[Dataset entries]
--- START ---
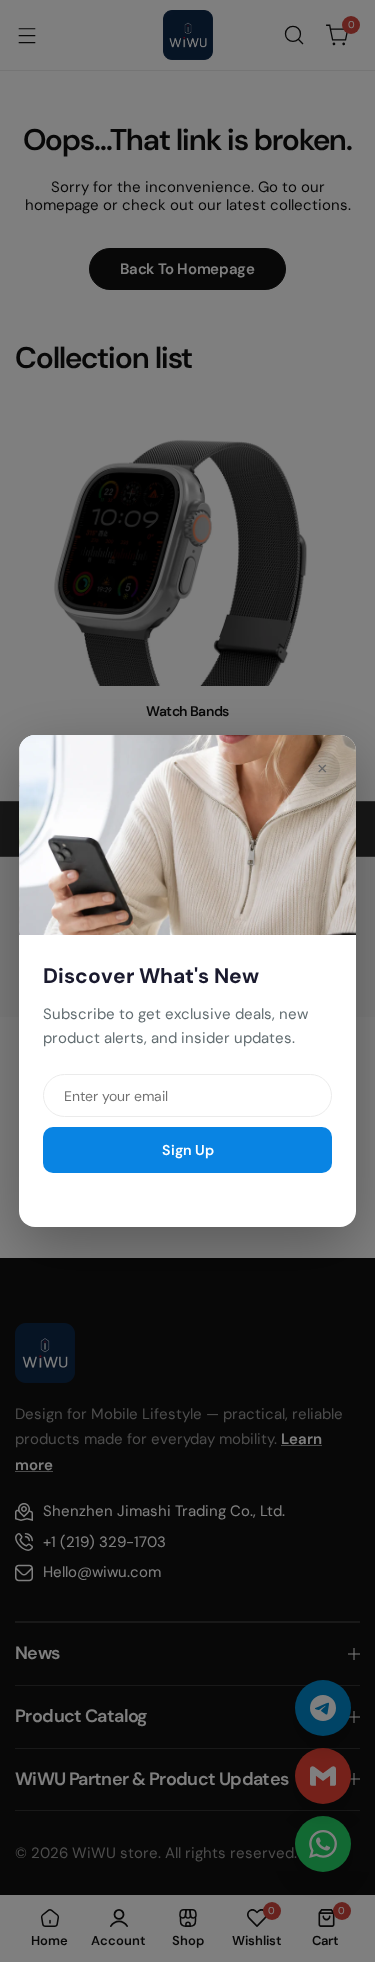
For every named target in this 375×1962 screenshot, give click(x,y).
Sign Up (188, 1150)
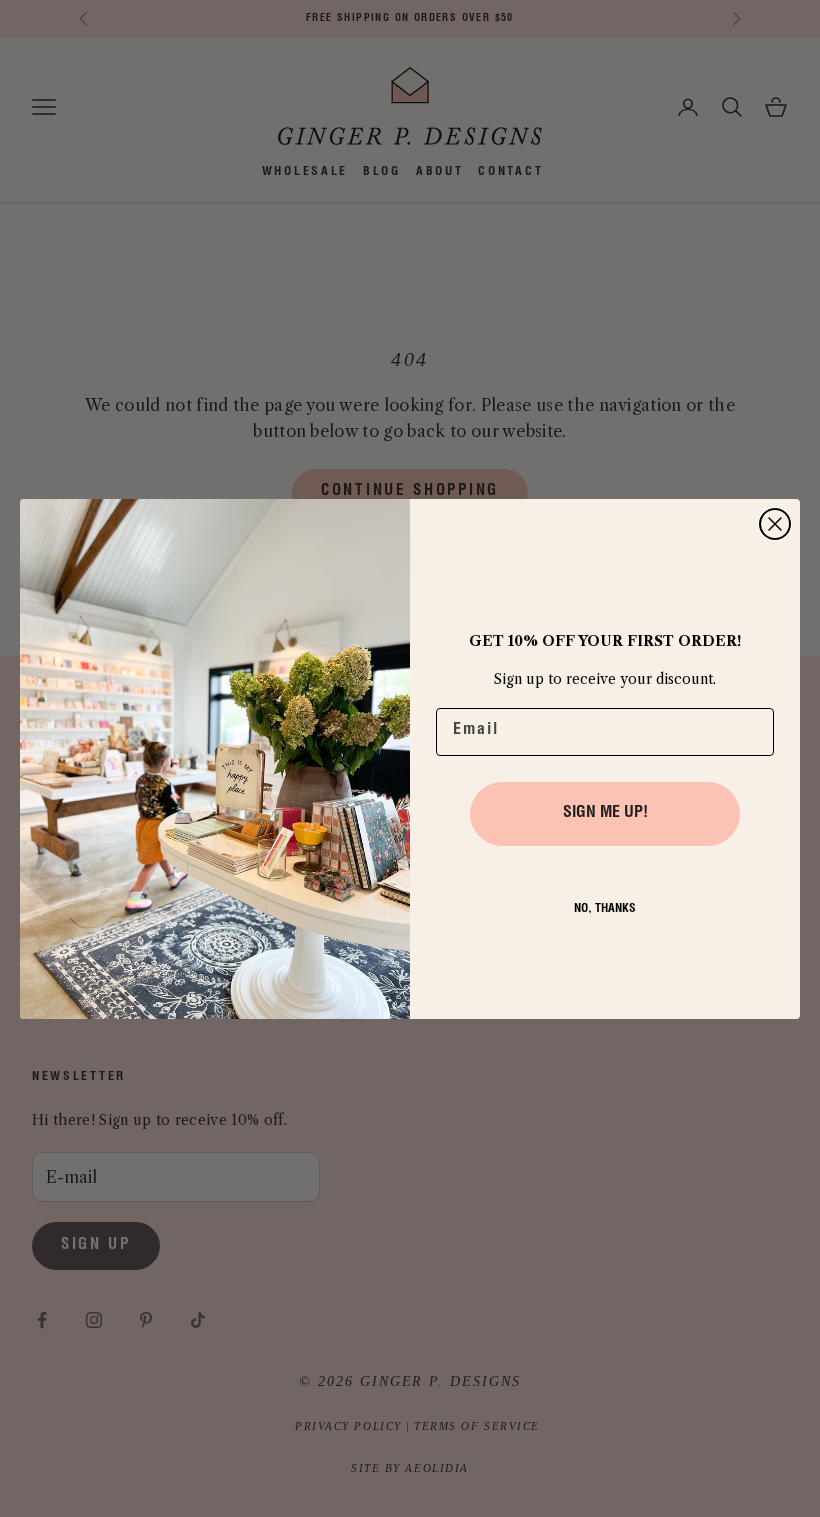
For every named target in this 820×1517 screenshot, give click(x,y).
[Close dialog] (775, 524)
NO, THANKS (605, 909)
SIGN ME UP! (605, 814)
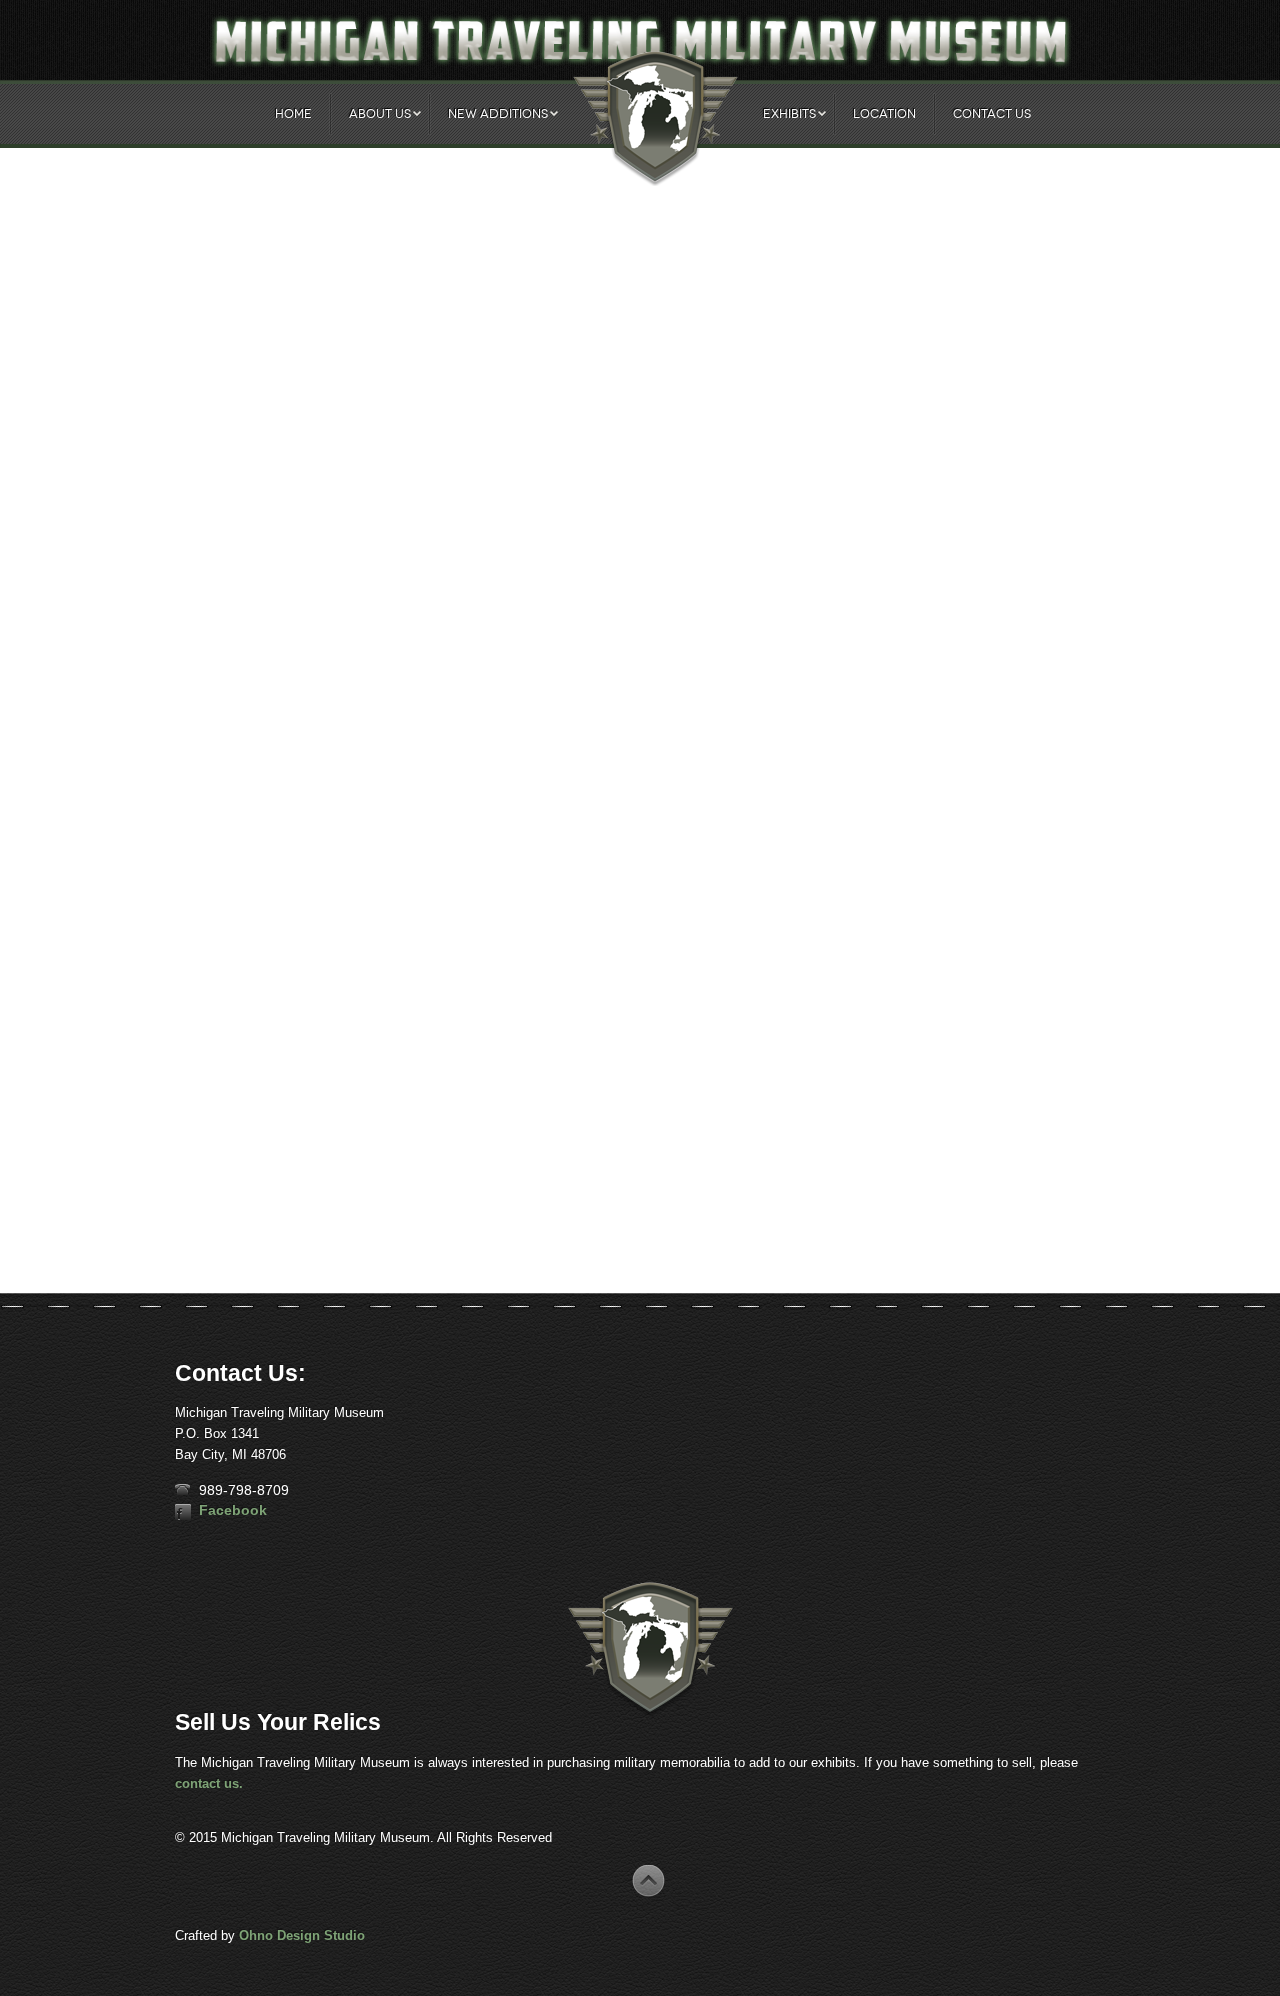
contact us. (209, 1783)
--- END ---
* **Work instructions**
Considering only lines of the records that hold the string "screenshot", state how many there are and nothing else.

* **Exercise solution**
2